The study, by the University of Tokyo, studied the eating habits of 249 newly-diagnosed Parkinson’s patients and compared them to 368 healthy volunteers.
Researchers then split the participants into three groups of ‘healthy’ diets (consisting of fresh fruit, vegetables, fish, pulses, mushrooms), ‘western’ (high number of red meat, processed foods and animal fats) and ‘light meals’ (roughly half way between the two).
The study discovered that those placed in the ‘healthy’ category had a 46% less chance of developing Parkinson’s than those who ate little or none of the foods in the ‘healthy’ food group. They also found that the remaining two diets had no protective effect against the disease.
“A dietary pattern consisting of high intakes of vegetables, fruits and fish may be associated with a decreased risk of Parkinson’s disease,” a spokesperson from the study has said.
These findings, published in the European Journal of Neurology, claim that Parkinson’s disease is more likely to occur when cells in the body undergo oxidative stress.
However, if a person eats a rich diet of fruit and vegetables, which are all well known for their antioxidant properties, their diet will help block the oxidation process.
The results back up previous studies that claim a fruit and vegetable-rich diet plays a key role in preventing Parkinson’s disease, a condition that currently affects over 120,000 people in the UK.
According to Parkinson’s UK, the symptoms most often associated with Parkinson's are tremor (shaking), slowness of movement and rigidity. However, there are many other symptoms of Parkinson's, not all of which affect movement.
The different types of Parkinson's symptoms are often divided into 2 categories: motor symptoms and non-motor symptoms. Motor symptoms are related to movement, while non-motor symptoms include problems such as pain, depression, constipation and sweating. For advice and support visit Parkinson’s UK.

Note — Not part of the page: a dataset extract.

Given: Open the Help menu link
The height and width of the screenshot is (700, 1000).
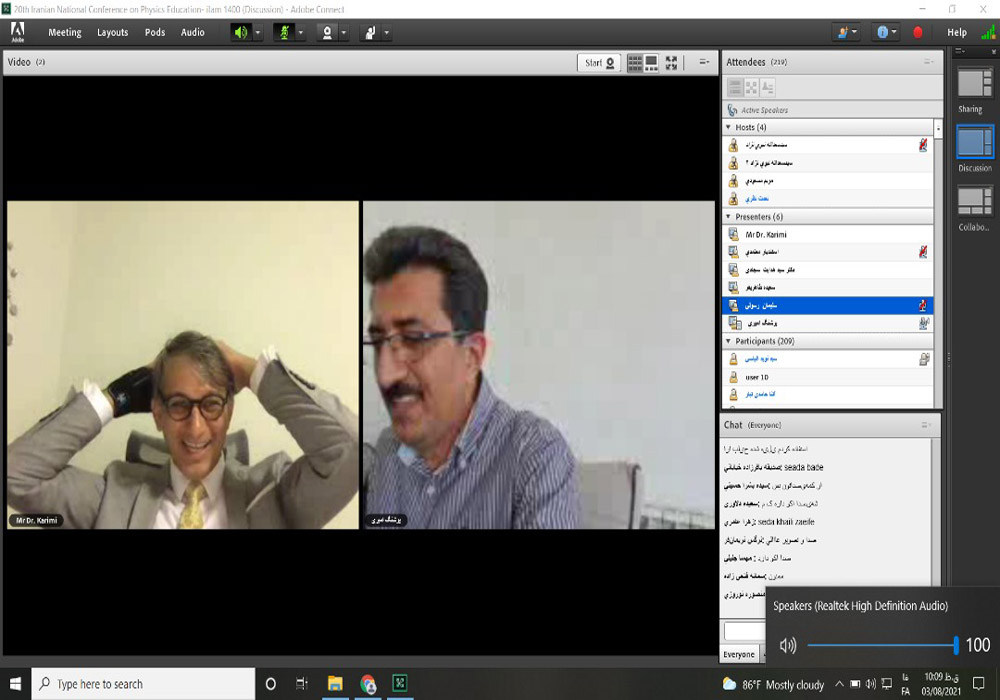Looking at the screenshot, I should coord(957,32).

It’s not the first time scientists have pointed to a rich fruit and vegetable diet as a way of boosting our health. Recently researchers discovered that fruit and vegetable juices help keep skin cells healthy and complexions radiant while other studies claim fruit and vegetable diets beat heart disease – and even boosts male fertility.
Foods Of The Mediterranean
Tomatoes provide an excellent amount of vitamin C and beta-carotene; a very good amount of the mineral manganese; and a good amount of vitamin E. They're also a rich source of antioxidants.
Extra Virgin Olive Oil
Extra virgin olive oil is packed full of polyphenols, which have been shown to function both as antioxidants and also as anti-inflammatory nutrients in the body.
All peppers are rich in vitamins A, C, and K, but red peppers are simply bursting with them. Antioxidant vitamins A and C help to prevent cell damage, cancer, and diseases related to aging, and they support immune function. They also reduce inflammation like that found in arthritis and asthma. Vitamin K promotes proper blood clotting, strengthens bones, and helps protect cells from oxidative damage.
Feta cheese is much lower in fat than ordinary cheeses and contain more protein, but less salt. Adding protein rich feta to salads and wraps will boost your protein intake while adding a rich, tangy flavor without adding many calories.
Olives are technically classified as fruits of the Olea europea tree, but many commonly think about olives not as fruit but as a zesty vegetable that can be added are harvested in September but available year round to make a zesty addition to salads, meat and poultry dishes and, of course, pizza.
Couscous is a grain food that is comparable to pasta or rice. It is made of semolina wheat that is moistened and then formed into tiny grain shapes. Couscous contains twice the content of niacin, riboflavin, vitamin B6 and folic acid compared to pasta. It also contains more thiamine and pantothenic acid.
Pulses are low fat, high fibre, no cholesterol, low glycemic index, high protein, high nutrient foods. They are excellent foods for people managing their diabetes, heart disease or coeliac disease. Pulses are also good for people who want to eat healthy food to help reduce their risk of heart disease or diabetes. Additionally, pulses can help people concerned with weight control.